Reproduce, word for word, everything in the blog post below about Jason Scotland's work permit, from "And who made" down to "First Division. Ha.)".

_Excerpted text:_
********

Thursday, June 30, 2005

Keep Scotland in Scotland!

This is outrageous! Jason Scotland, Dundee United's Trinidadian striker, has been refused a work permit by the home office. Apparently he's not considered good enough:

"We have been told that Jason was refused his work permit because he was not of the highest calibre and would not make a significant contribution to the Scottish game."

And who made this despicable decision?

"This panel of five ex-players and the one SPL representative came to what we believe to be an incredible decision considering the player's record since he came to Scotland."

Five ex-players? Are they all ex-Dundee players? (Note - Dundee United and Dundee FC are two entirely separate teams and must not be confused. Even though their grounds are in the same street. Actually, they're quite easy to tell apart - Dundee are now in the First Division. Ha.)

What about all the foreign numptys who fill out the reserve teams of Rangers and Celtic? And indeed their first teams. Or are you telling me that Torquay United's Icelandic goalkeeper is irreplaceable? (Actually, he's just buggered off after refusing a drug test, but that's another story.)

For god's sake write to your MPs! This cannot go unchallenged!

A bemused, and unemployed, Jason Scotland said "Is it because I is black?"

Trevor McDonald Savages George Bush

Probably not, eh? The only interview George Bush is giving to the British media prior to the G8 is with Sir Trevor McDonald. A clearly irritated Jeremy Paxman said "Bugger. Let me at him. Let me at him.........."

********

_Listed entries:_
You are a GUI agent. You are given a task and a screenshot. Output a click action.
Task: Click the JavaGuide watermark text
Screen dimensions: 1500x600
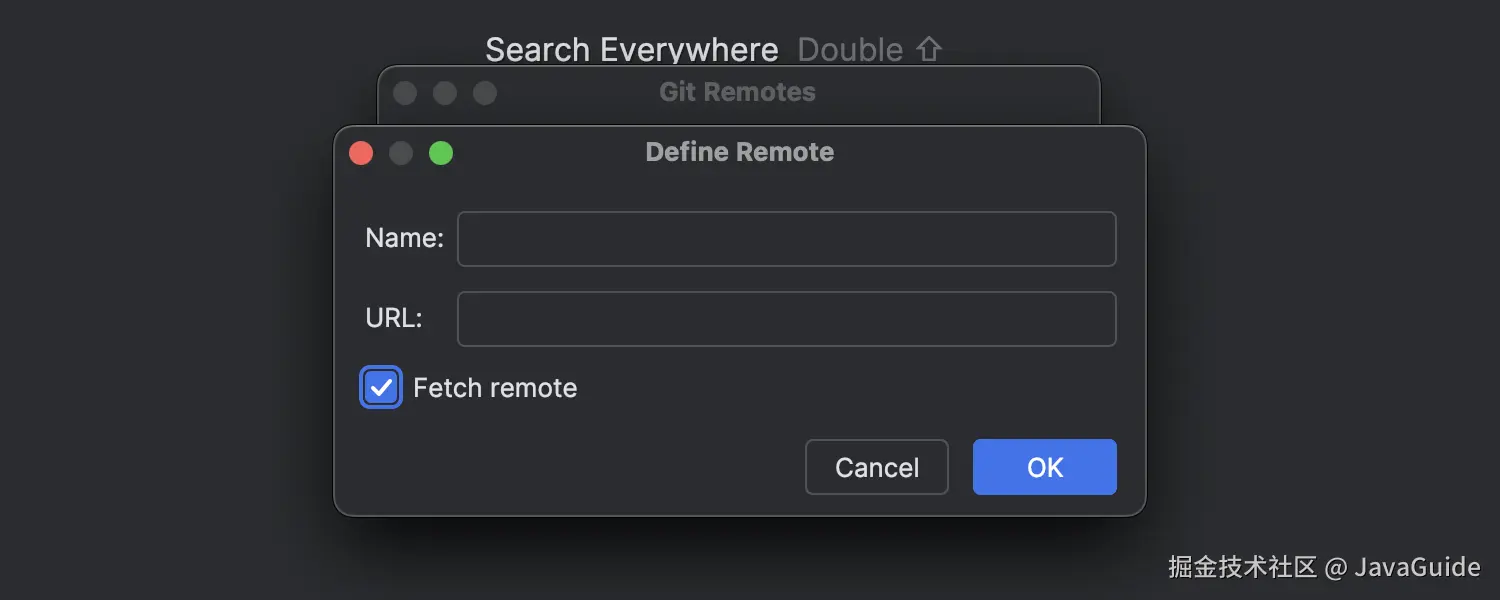(x=1416, y=567)
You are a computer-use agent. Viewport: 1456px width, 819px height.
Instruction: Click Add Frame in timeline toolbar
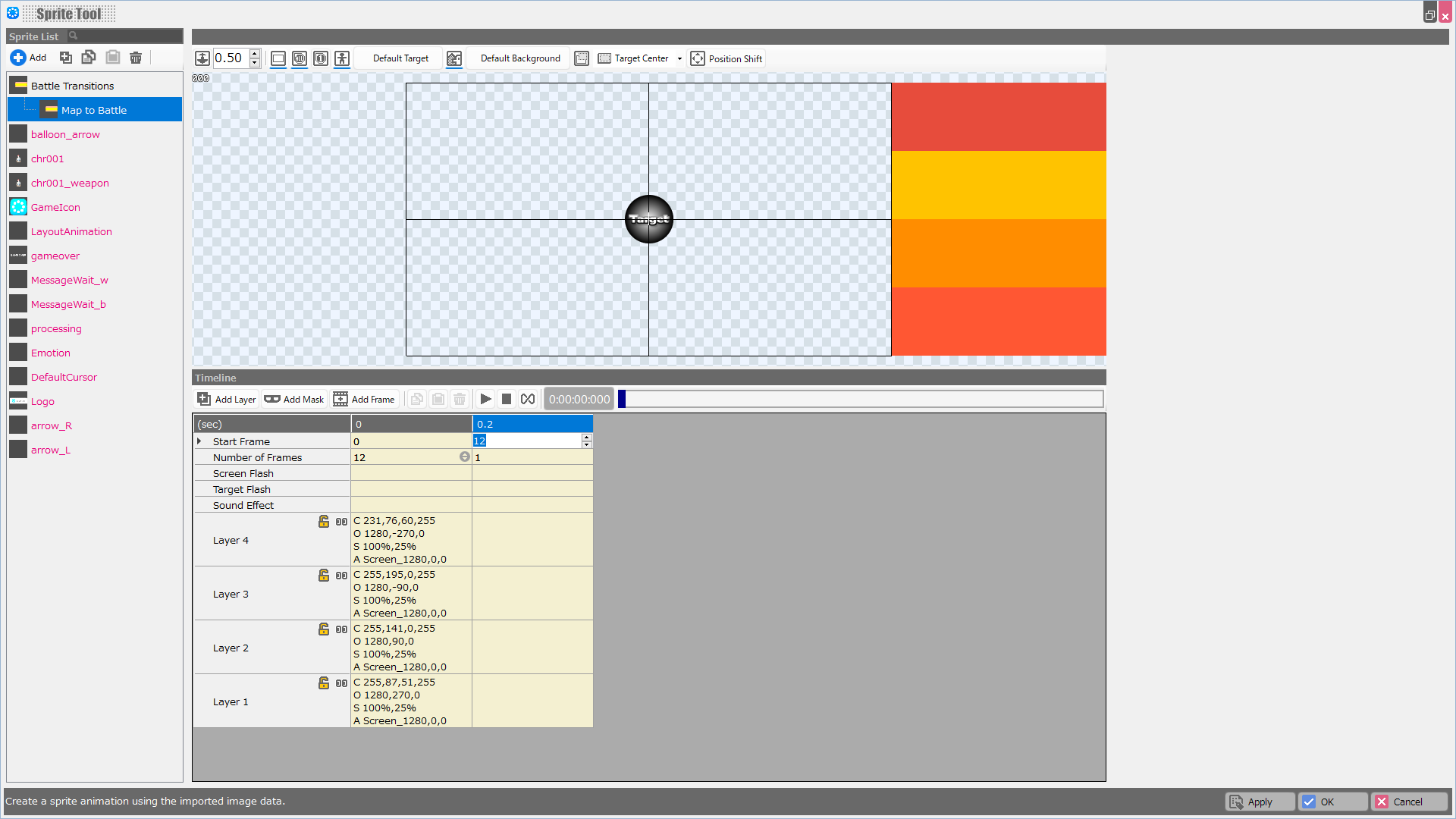pyautogui.click(x=365, y=400)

********

_Output of the exercise:_
And who made this despicable decision?

"This panel of five ex-players and the one SPL representative came to what we believe to be an incredible decision considering the player's record since he came to Scotland."

Five ex-players? Are they all ex-Dundee players? (Note - Dundee United and Dundee FC are two entirely separate teams and must not be confused. Even though their grounds are in the same street. Actually, they're quite easy to tell apart - Dundee are now in the First Division. Ha.)